I created a crawler tha crawls websites and stores certain data from them. It works great for most sites, but when crawling a few sites it errors out, giving me the Max Execution Time error for the lines:
"while ($pos < strlen($result)-20) {"
and
"if (eregi("HREF[ \t\n\rv]=[ \t\n\rv][\"']([\"'])[\"']*",$tag,$regs)) {"

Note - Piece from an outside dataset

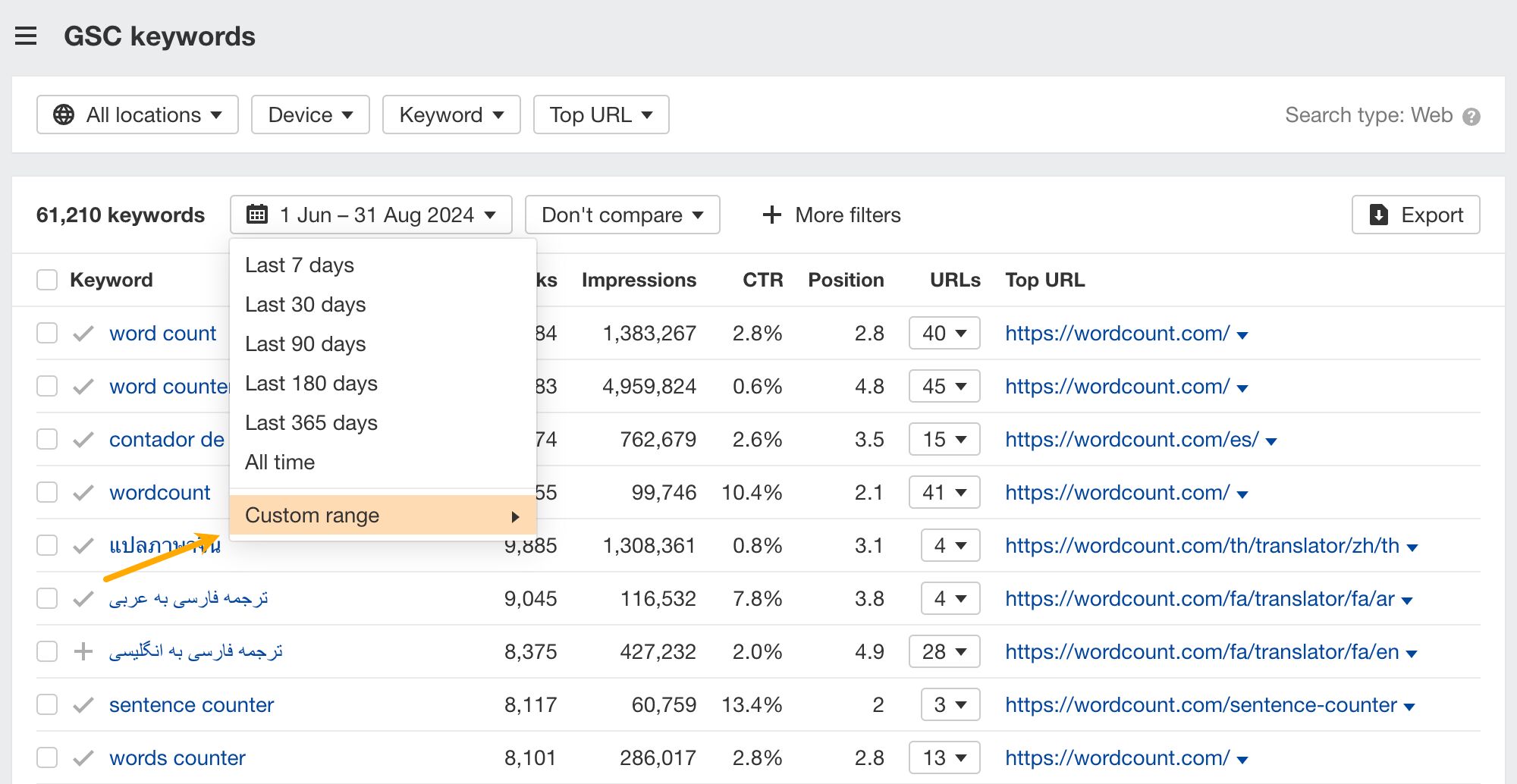The height and width of the screenshot is (784, 1517).
Task: Open the All locations dropdown
Action: (x=138, y=114)
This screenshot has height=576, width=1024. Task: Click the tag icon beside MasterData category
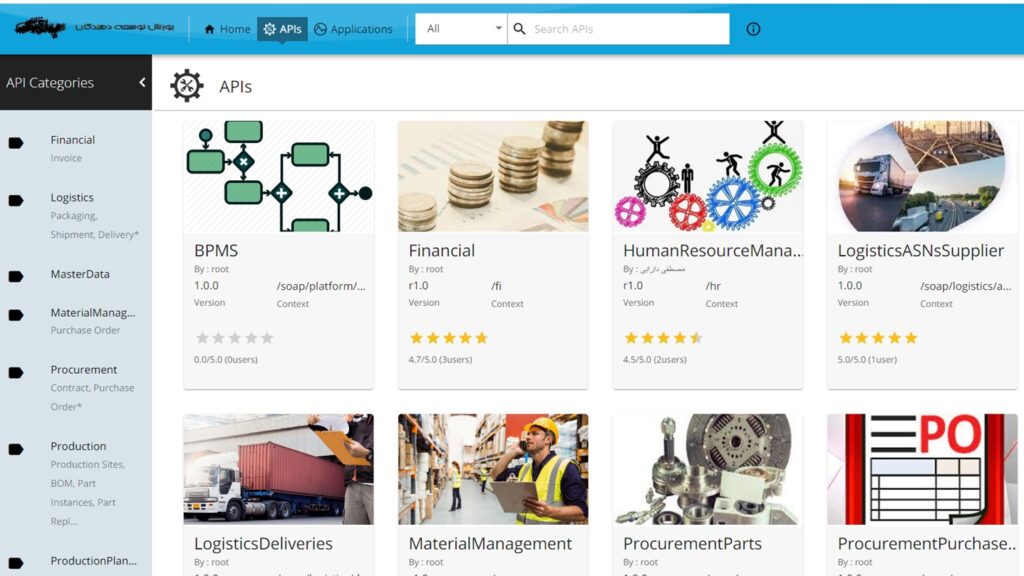[16, 276]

Can you see anything thats wrong with the following code that could cause problems with some websites?
$urls = array();
$links = array();
$pos = 0;
while ($pos < strlen($result)-20) {
$pos = strpos($result,"<",$pos);
$pos++;
$lastpos = strpos($result,">",$pos);
$tag = substr($result,$pos,$lastpos-$pos);
if (!strcasecmp(strtok($tag," "),"A") or !strcasecmp(strtok($tag," "),"AREA")) {
$pos = $lastpos+1;
$linkpos = $pos;
$pos = strpos($result,"<",$pos);
if (eregi("HREF[ \t\n\rv]*=[ \t\n\rv]*[\"']*([^\"']*)[\"']*",$tag,$regs)) {
// Some other checks and then store to $url array if it passes
} else {
$urls[] = "";
}
}
$pos = $lastpos+1;
}
for ($i=0; $i<sizeof($urls); $i++) {
//store URLS to database
}